# [TASK INSTRUCTIONS]
The required answer is the run of lines from the one holding "Open the Karniquet horse name link" to the end of the data below, copied exactly and free of pictures.

──────── DATASET ────────

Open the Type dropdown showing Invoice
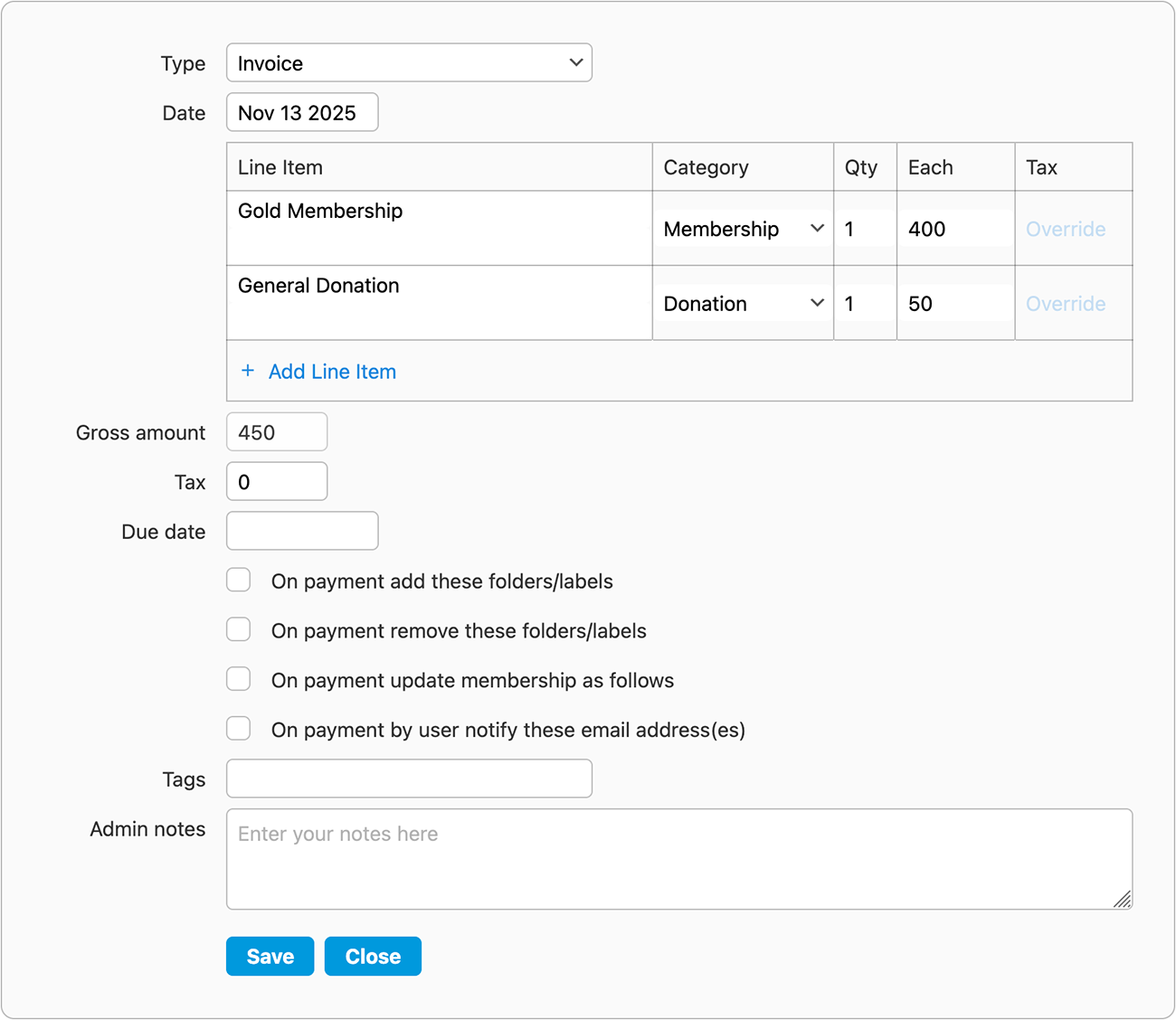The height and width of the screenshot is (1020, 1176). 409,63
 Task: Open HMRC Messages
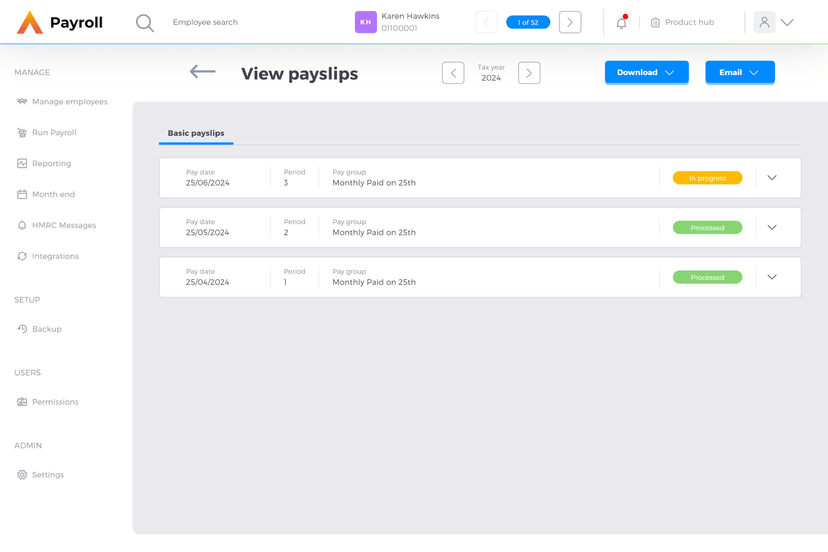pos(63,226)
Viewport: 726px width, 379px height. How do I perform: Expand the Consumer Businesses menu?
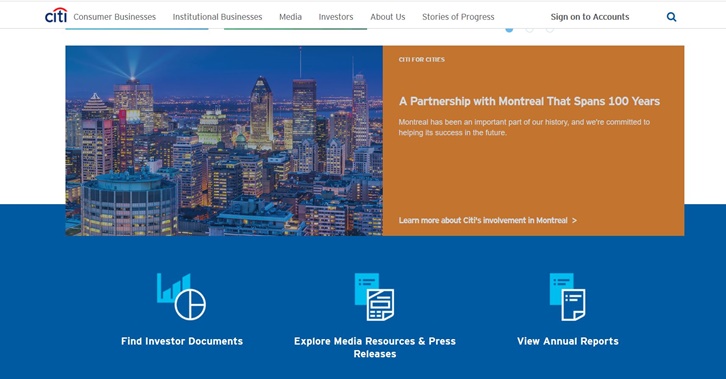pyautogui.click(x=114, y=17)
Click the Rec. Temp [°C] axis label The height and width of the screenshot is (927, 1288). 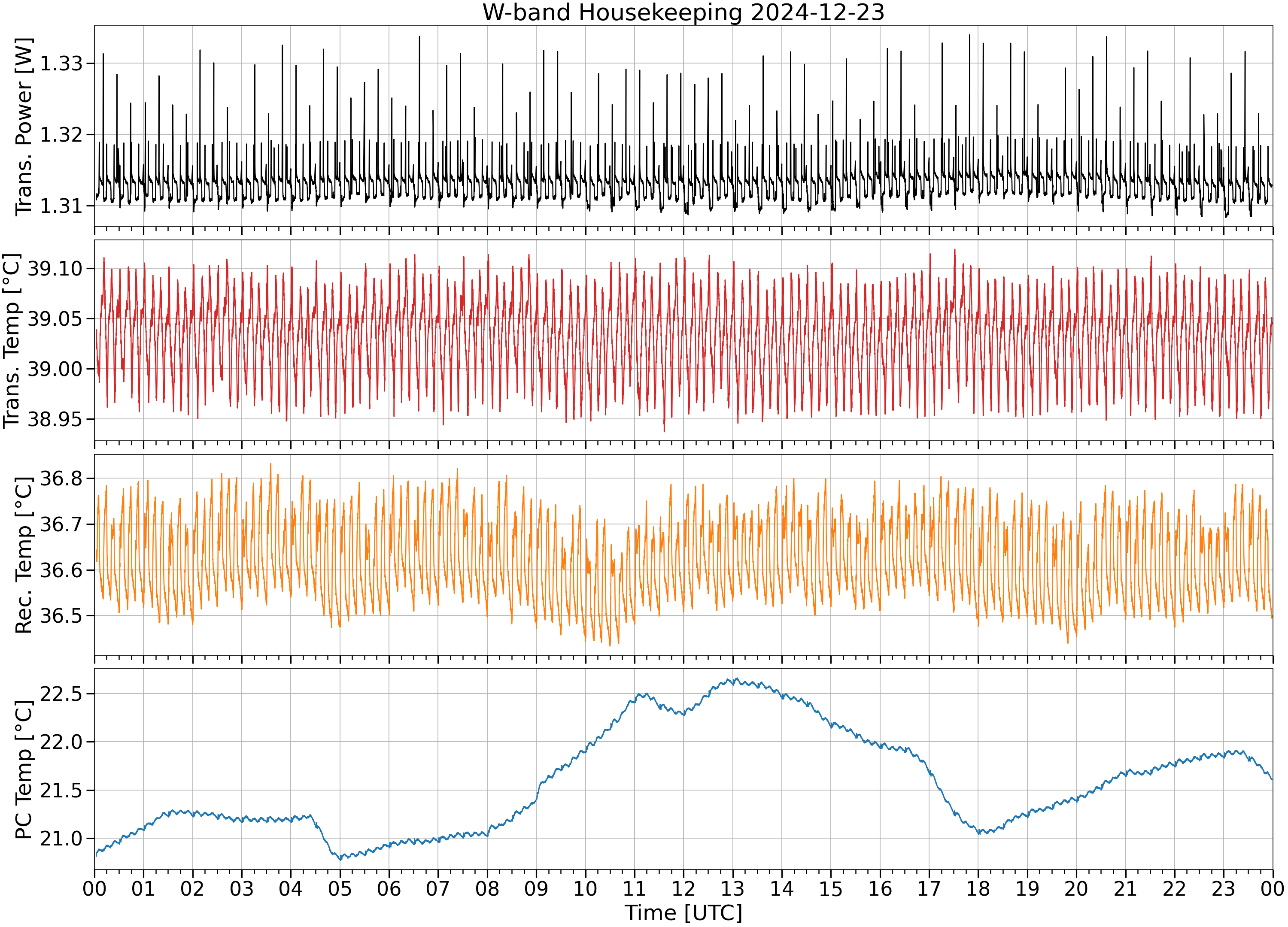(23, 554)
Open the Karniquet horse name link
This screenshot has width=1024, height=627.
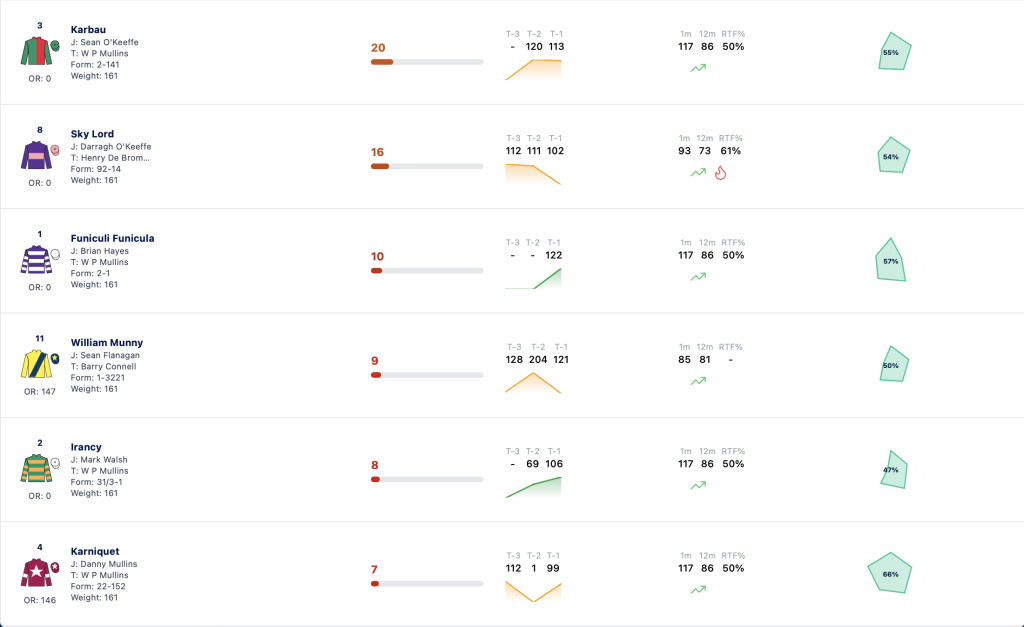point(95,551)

────────

# [WRITTEN RESPONSE]
Open the Karniquet horse name link
This screenshot has width=1024, height=627.
point(95,551)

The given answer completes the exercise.